RESENHA: GÊNEROS NO CONTEXTO BRASILEIRO: QUESTÕES [META]TEÓRICAS E CONCEITUAIS (Benedito Gomes Bezerra)

Preatecianos, Tradicianos e interessados,

Divulgamos aqui a resenha de autoria do mestrando Francisco Jeimes de Oliveira Paiva (MIHL) e da Profa. Dra. Ana Maria Pereira Lima (MIHL/UECE) publicada na Revista Letra Capital (http://periodicos.unb.br/index.php/lcapital/article/view/25194/pdf).


GÊNEROS NO CONTEXTO BRASILEIRO: QUESTÕES [META]TEÓRICAS E CONCEITUAIS

de Benedito Gomes Bezerra
Resenhado por FRANCISCO JEIMES DE OLIVEIRA PAIVA
ANA MARIA PEREIRA LIMA

          No atual contexto editorial brasileiro, temos por certo muitas obras acadêmicas e científicas no campo dos estudos e análises de gêneros textuais/discursivos. Dentre essas produções, estreia com mestria e entusiasmo no cenário nacional Gêneros no contexto brasileiro: questões [meta]teóricas e conceituais, do renomado pesquisador e professor da Universidade de Pernambuco (UPE), Benedito Gomes Bezerra, linguista e analista de discursos que desde sua graduação até seu doutoramento tem dado ênfase aos estudos com gêneros textuais em algumas das perspectivas teóricas abordadas em seu novo livro, que a priori faz uma densa reflexão analítico-epistemológica, visando discutir e esclarecer muitos dos conceitos, concepções e, sobretudo, equívocos ainda existentes no que se refere à compreensão da inter-relação entre gênero, texto e discurso por estudantes da graduação e pós-graduação, e até mesmo por professores(as) da educação básica. 
     O autor do livro, Benedito Gomes Bezerra, é graduado em Letras Português/Inglês pela Universidade Estadual do Ceará (1996), especialista em Descrição da Língua Portuguesa pela Universidade Estadual do Ceará (1998), mestre em Linguística pela Universidade Federal do Ceará (2001) e doutor em Letras/Linguística pela Universidade Federal de Pernambuco (2006). Atualmente, é professor da UPE, campus Mata Norte, e da Universidade Católica de Pernambuco (UNICAP), atuando no Programa de Mestrado Profissional em Letras (PROFLETRAS) da UPE e no Programa de Pós-Graduação em Ciências da Linguagem da UNICAP. 
          A obra organiza-se em seis capítulos bem fundamentados, concatenados e explicados, sendo que no Capítulo I – Gêneros textuais ou discursivos? , o autor problematiza acerca das questões conceituais que ainda não foram suficientemente levadas à compreensão, tendo em vista a profundidade com que as tradições teóricas de gêneros no Brasil e em outros países, a exemplo de linha inglesa, dão margem também a essa dicotomia (gêneros textuais ou discursivos) de maneira espersa terminologicamente.

Conjunto de registros.
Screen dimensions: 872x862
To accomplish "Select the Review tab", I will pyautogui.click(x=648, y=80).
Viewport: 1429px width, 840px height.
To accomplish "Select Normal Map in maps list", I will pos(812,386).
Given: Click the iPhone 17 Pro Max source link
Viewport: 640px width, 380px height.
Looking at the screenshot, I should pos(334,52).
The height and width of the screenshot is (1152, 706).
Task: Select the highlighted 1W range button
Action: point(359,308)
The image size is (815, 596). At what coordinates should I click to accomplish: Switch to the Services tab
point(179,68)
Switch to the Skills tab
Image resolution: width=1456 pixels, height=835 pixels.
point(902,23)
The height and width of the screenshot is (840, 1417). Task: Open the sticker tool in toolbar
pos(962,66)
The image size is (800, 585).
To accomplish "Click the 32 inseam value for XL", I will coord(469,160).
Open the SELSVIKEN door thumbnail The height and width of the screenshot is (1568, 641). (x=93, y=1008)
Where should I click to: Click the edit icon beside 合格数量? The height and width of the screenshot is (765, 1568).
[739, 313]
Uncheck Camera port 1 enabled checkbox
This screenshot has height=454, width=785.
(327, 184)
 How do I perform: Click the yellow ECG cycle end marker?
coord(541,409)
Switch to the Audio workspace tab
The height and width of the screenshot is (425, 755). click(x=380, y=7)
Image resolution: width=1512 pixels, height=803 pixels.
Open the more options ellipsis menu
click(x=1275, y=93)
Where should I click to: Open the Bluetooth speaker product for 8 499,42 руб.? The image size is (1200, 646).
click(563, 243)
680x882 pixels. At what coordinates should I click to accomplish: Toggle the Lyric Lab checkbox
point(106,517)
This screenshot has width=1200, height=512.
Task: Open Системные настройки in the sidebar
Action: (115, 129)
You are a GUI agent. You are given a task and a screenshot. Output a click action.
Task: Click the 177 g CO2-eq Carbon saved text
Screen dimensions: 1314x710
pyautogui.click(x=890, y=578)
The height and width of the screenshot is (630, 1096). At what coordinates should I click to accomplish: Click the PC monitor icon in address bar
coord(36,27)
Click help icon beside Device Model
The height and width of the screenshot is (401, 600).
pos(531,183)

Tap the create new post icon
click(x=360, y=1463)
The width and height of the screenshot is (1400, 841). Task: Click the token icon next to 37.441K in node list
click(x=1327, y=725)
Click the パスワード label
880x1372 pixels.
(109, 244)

Instruções da tarefa. Escreva a continuação da resenha sobre gêneros no contexto brasileiro, começando logo depois da última frase apresentada.

Resposta esperada.
         Ainda nessa linha reflexiva, o autor constrói um posicionamento crítico muito relevante ao dizer que “o gênero não é ou discursivo ou textual, mas é simultaneamente indissociável tanto do discurso quanto do texto e seria um equívoco reduzi-lo a qualquer um desses polos” (p. 13). Para tanto, o autor enfatiza a necessidade de se desconstruir essa visão dicotômica, colocando em tela uma discussão acerca do que seja discursivo ou textual para, então, atentarse para um entendimento mais preciso do que seja pesquisar ou ensinar [digo até analisar/descrever] o gênero somente por este viés dicotômico produzido e reproduzido de forma paradoxal em diversas compreensões terminológicas, sobretudo em materiais didáticos, livros, artigos etc., utilizados desde a educação básica até à educação superior.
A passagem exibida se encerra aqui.